My favorite local radio station plays soft hits from the 70s through the 90s. I love this station because it surprises me every day with songs I had forgotten. On November 1, it started playing Christmas music. I don’t mean they sneak a Christmas song in every hour or so. I am talking about all day, all week, 24 hours of holiday tunes.
Why do we need to start listening to Christmas music the day after Halloween? What is the big rush to start celebrating Christmas while practically skipping right over Thanksgiving? That poor holiday gets no respect at all any more. Ask a young person their thoughts on Thanksgiving and they ask, “Is that the day before Black Friday?”
I enjoy Christmas carols like anyone else. But let’s start playing them about two weeks before the big day. These days, by the time Santa arrives we can’t stand the thought of hearing “Feliz Navidad” one more time. I am an old hippy at heart, but even I can only stand to hear Don Henley sing “Please Come Home for Christmas” just so many times. And although the Beatles will always reign as this Boomer’s favorite musicians of all time, once I have heard John Lennon sing “Happy Christmas” about a hundred times in a two-week period, I’m kind of done.
We seem to be in a rush about everything and have become a society craving instant gratification. What possesses people to stand in a line all night outside an electronics store to be one of the first to have the newest version of the iPhone? There is no prize that is awarded for having Samsung’s S5 instead of the S4 before anyone else. What is the burning motivation to have that hot little device in your hands before your neighbor does?
I upgrade my phone every two years because that’s when Verizon gives me the discount. At the end of that two years, I still am trying to figure out how to navigate my current model. I kept my LG EnV for three years because I was scared of having a phone that was smarter than me.

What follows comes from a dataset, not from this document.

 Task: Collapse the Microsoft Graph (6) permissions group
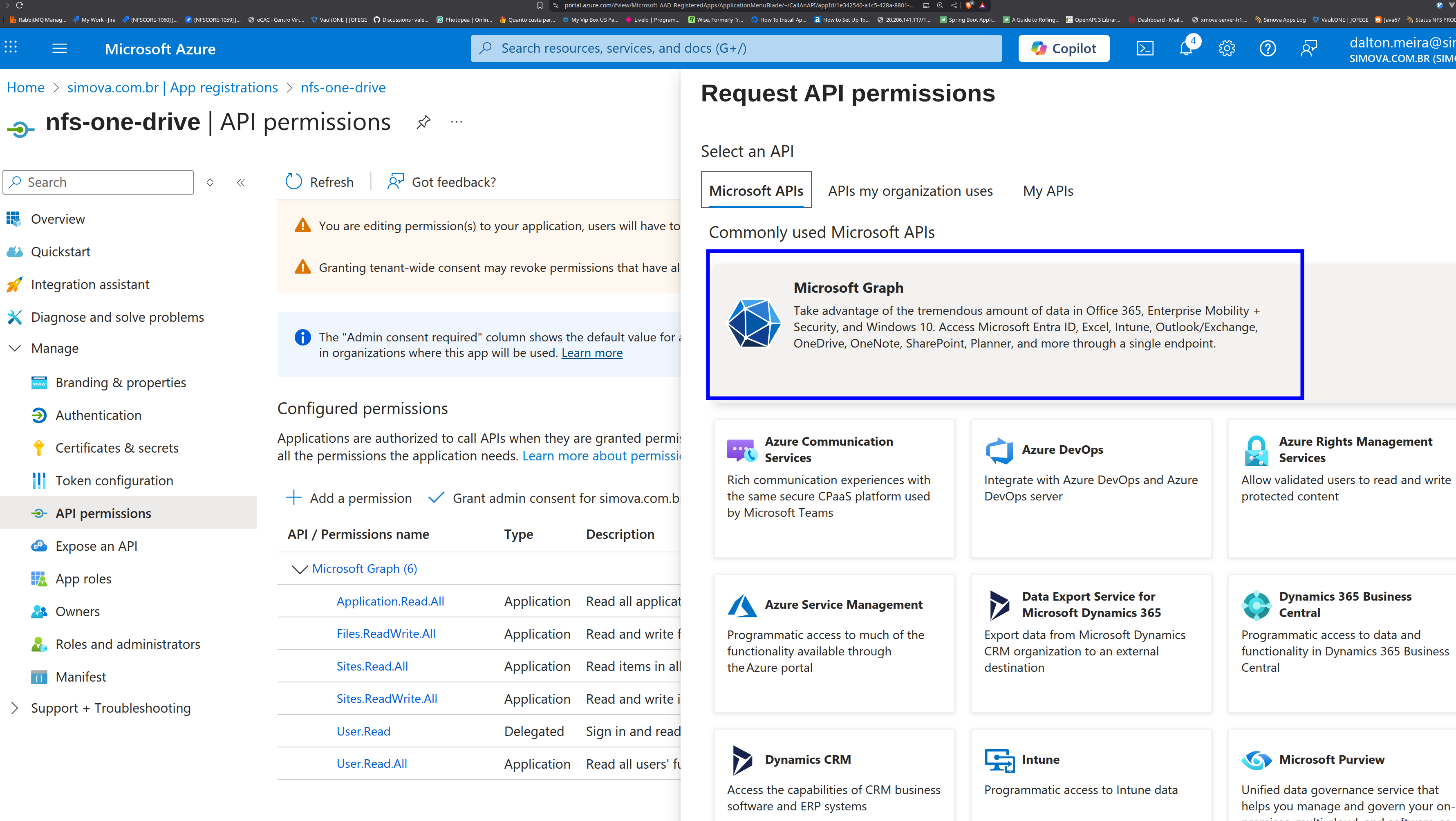[299, 570]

Kids are rushing to grow up. Young girls are dyeing their hair, wearing makeup and dressing like 20-year-olds before they even hit the tween years. Of course some of these same girls may grow up to be women who still dress like 20-year-olds even after they have crossed the bridge into AARP status. It’s not funny then either.
I take my life in my hands each morning on the drive to work. I am dumbfounded by the idiot who comes up behind me doing 100 mph. We both know that when the Interstate dumps into downtown, the speed limit drops to 35. And we both also know we are going to get stopped at that same red light in front of the Law Enforcement Center.
You’re not going to arrive to work any earlier than I am, so why aggravate us both? I guess that’s why they call it rush hour. Personally, I am in no rush to get to work in the morning. I enjoy a leisurely ride enjoying the sunrise, appreciating nature and waiting to hear Mariah Carey sing “All I Want for Christmas is You” just one more time.